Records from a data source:
● ● ● ●

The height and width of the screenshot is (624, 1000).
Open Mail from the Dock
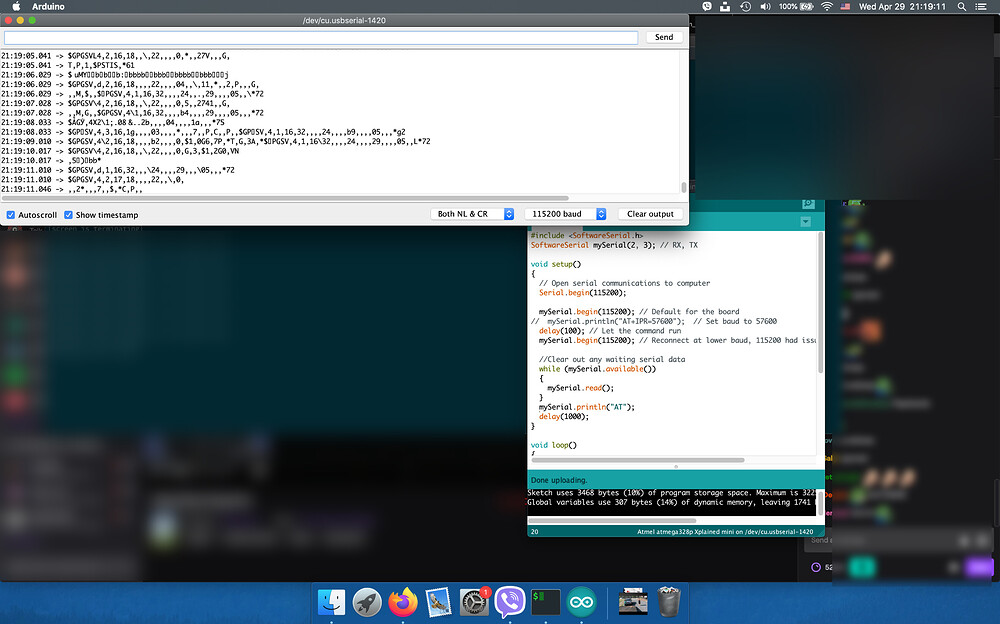click(x=438, y=601)
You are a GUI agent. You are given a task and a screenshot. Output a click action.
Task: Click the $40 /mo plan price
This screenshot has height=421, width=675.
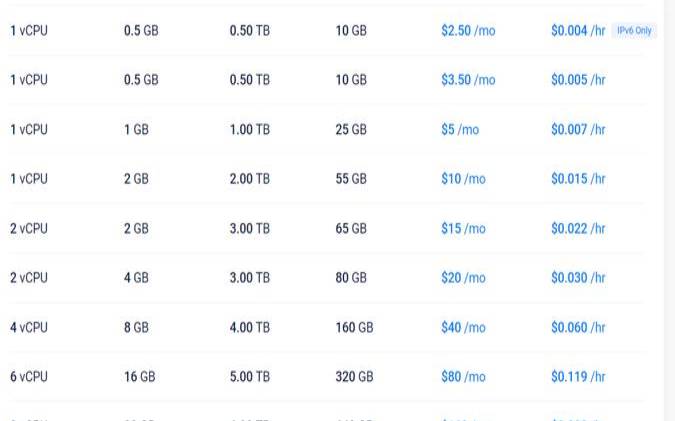click(463, 327)
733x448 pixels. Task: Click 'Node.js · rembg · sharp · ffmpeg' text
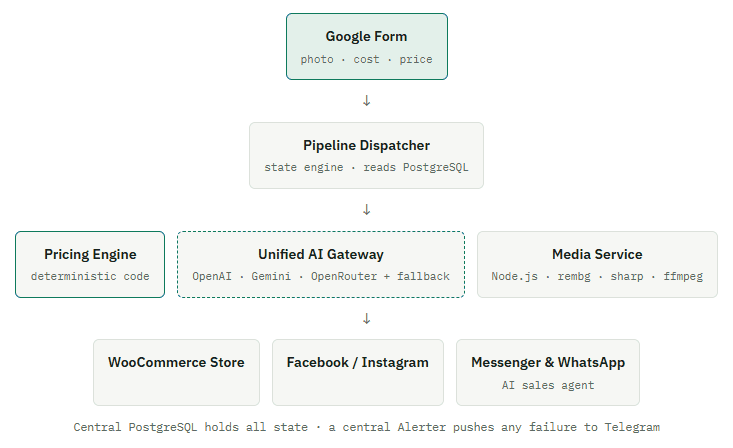coord(597,276)
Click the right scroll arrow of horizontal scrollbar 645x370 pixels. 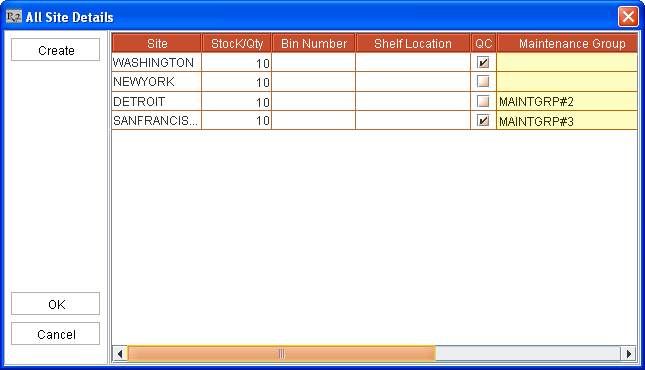(x=629, y=354)
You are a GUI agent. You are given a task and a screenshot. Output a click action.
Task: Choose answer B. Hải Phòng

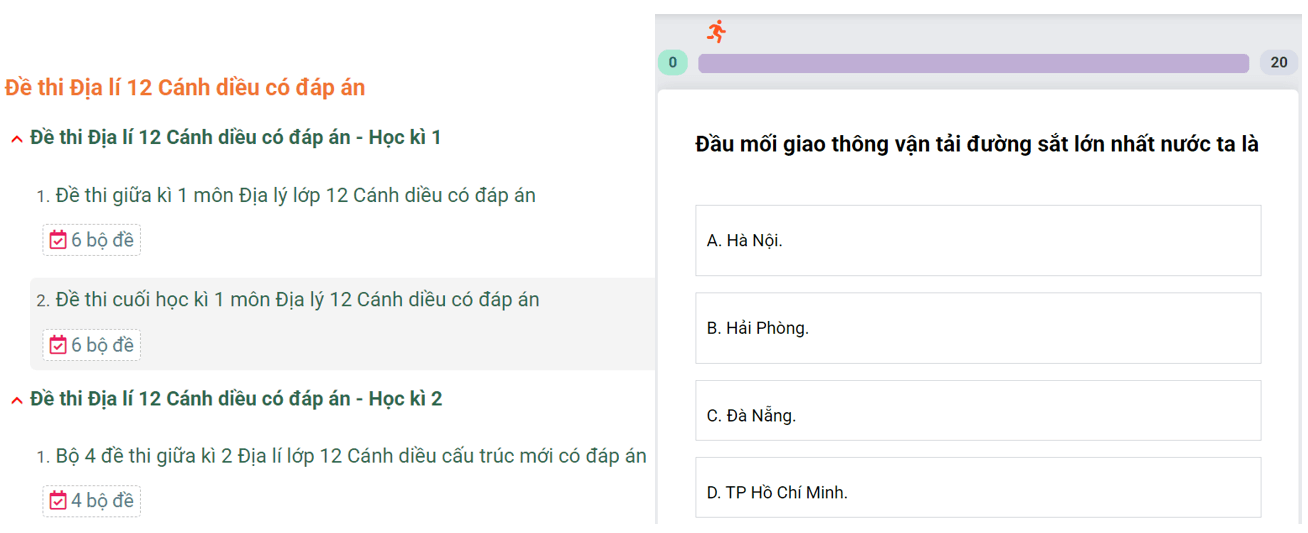(977, 328)
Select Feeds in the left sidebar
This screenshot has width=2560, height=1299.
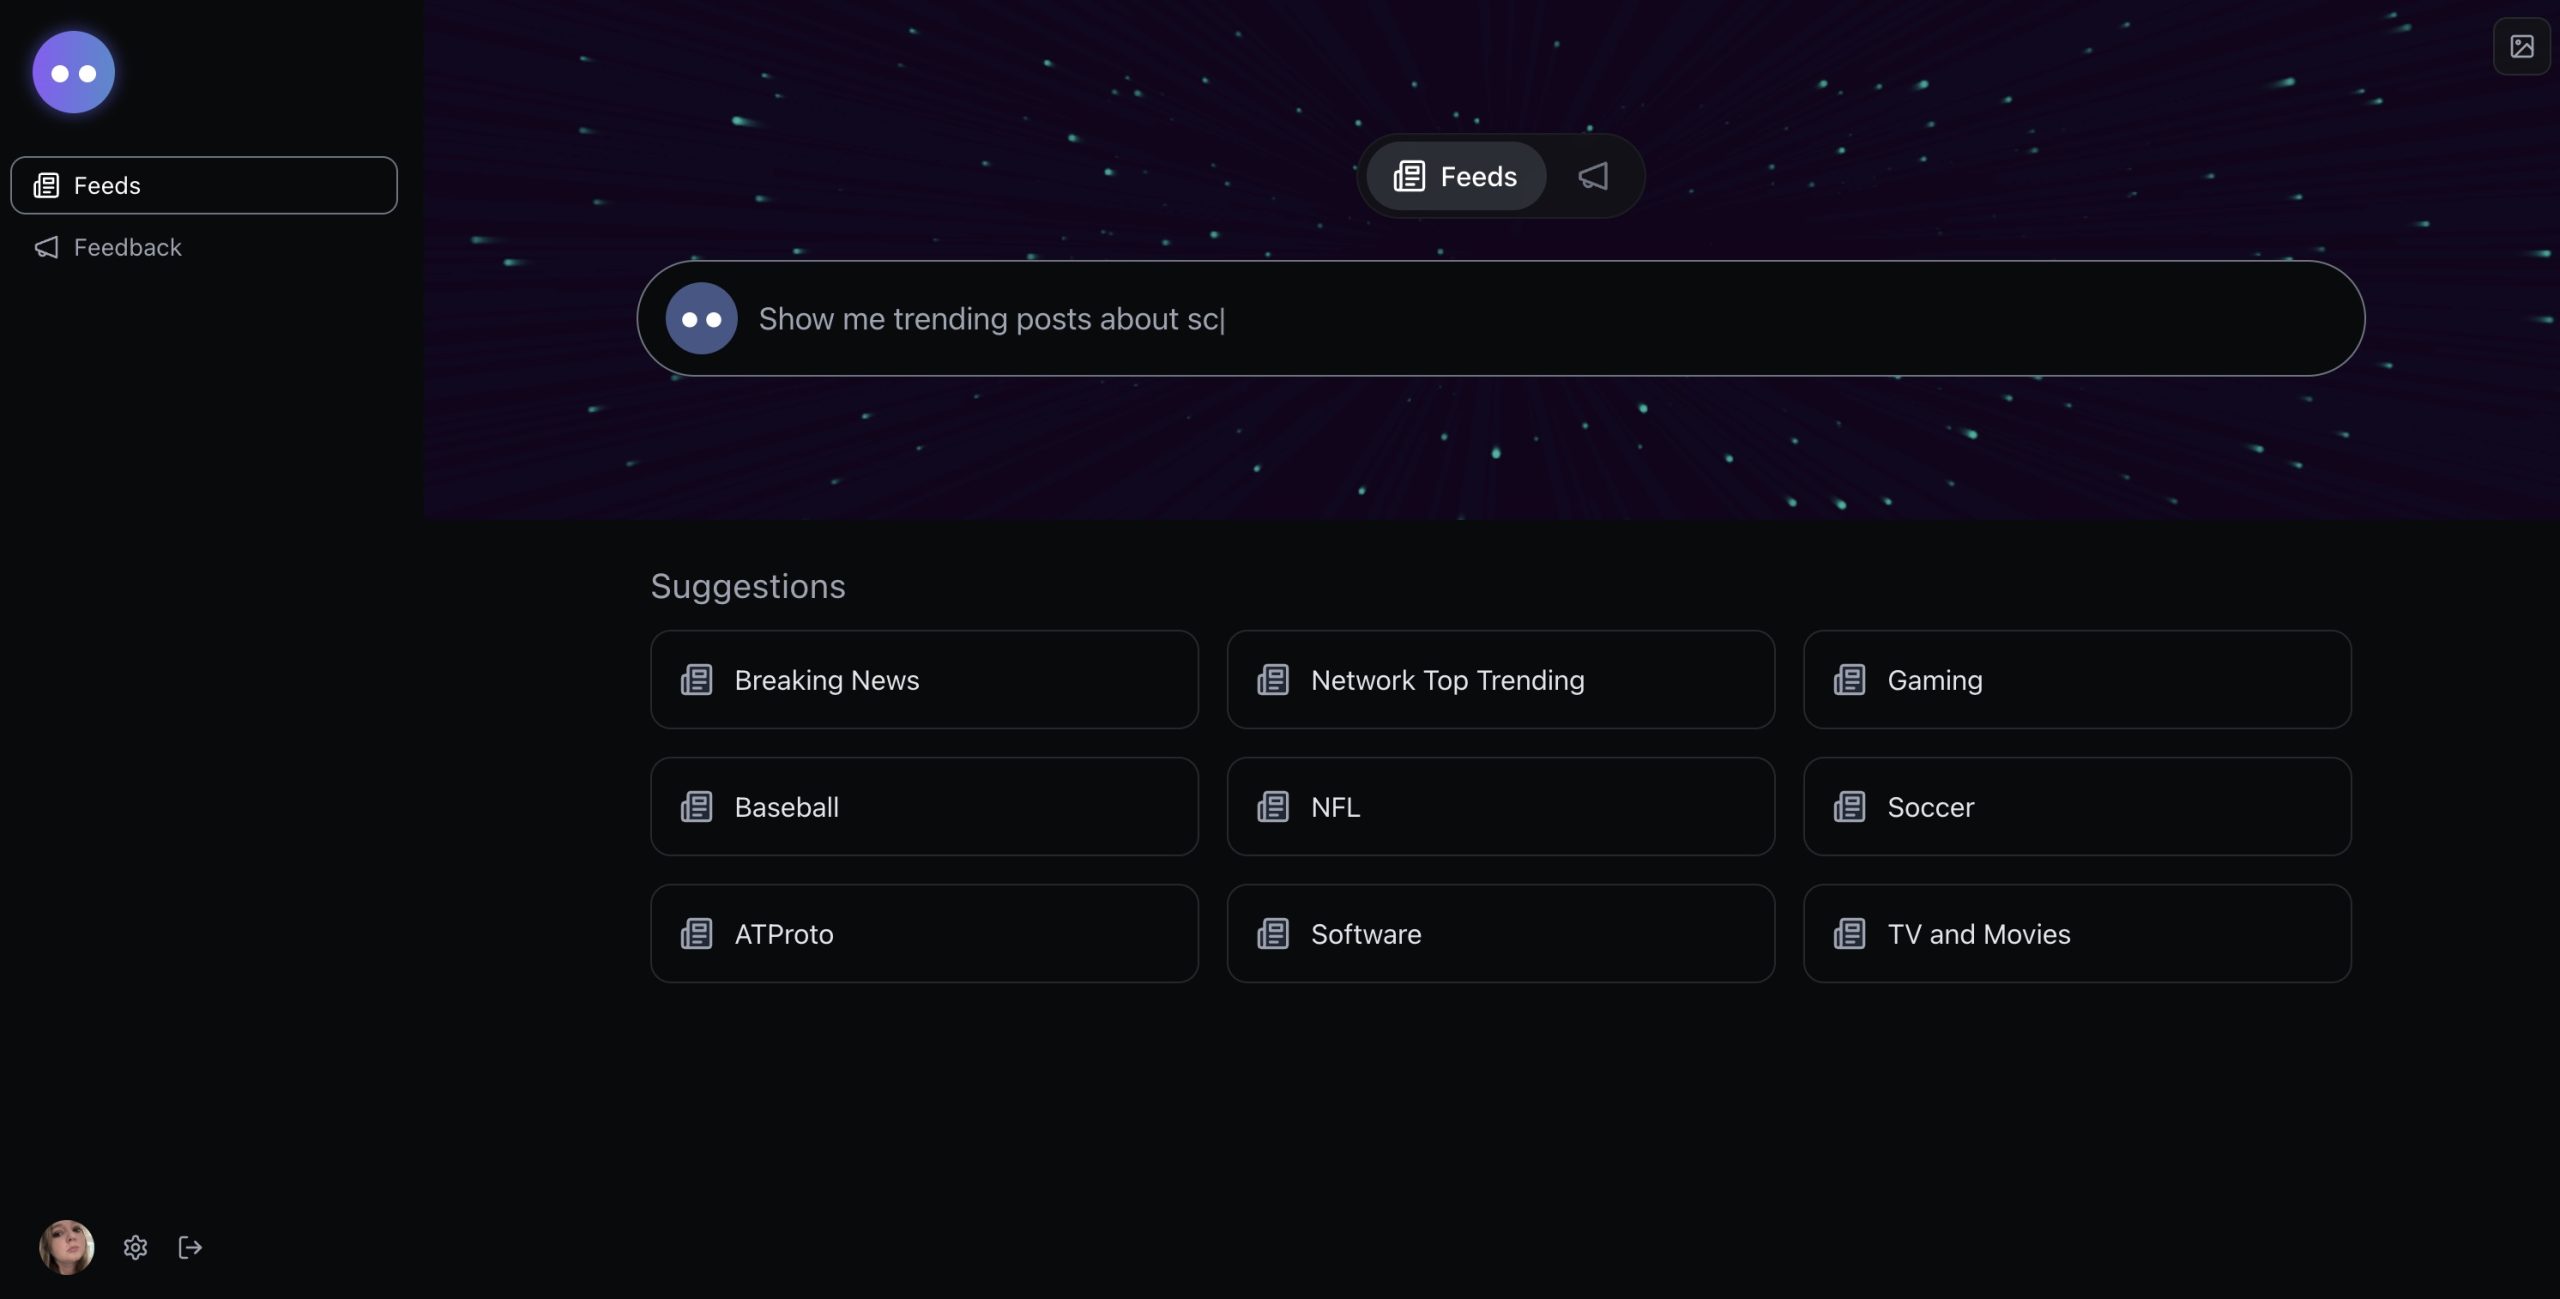click(203, 185)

● ● ● ●

## What the task requires
Using the records above, extract exactly and only the lines from the one with "Select Feeds in the left sidebar" through the final line, inclusive, leaving out pictures.

## The completed task
Select Feeds in the left sidebar
This screenshot has width=2560, height=1299.
click(203, 185)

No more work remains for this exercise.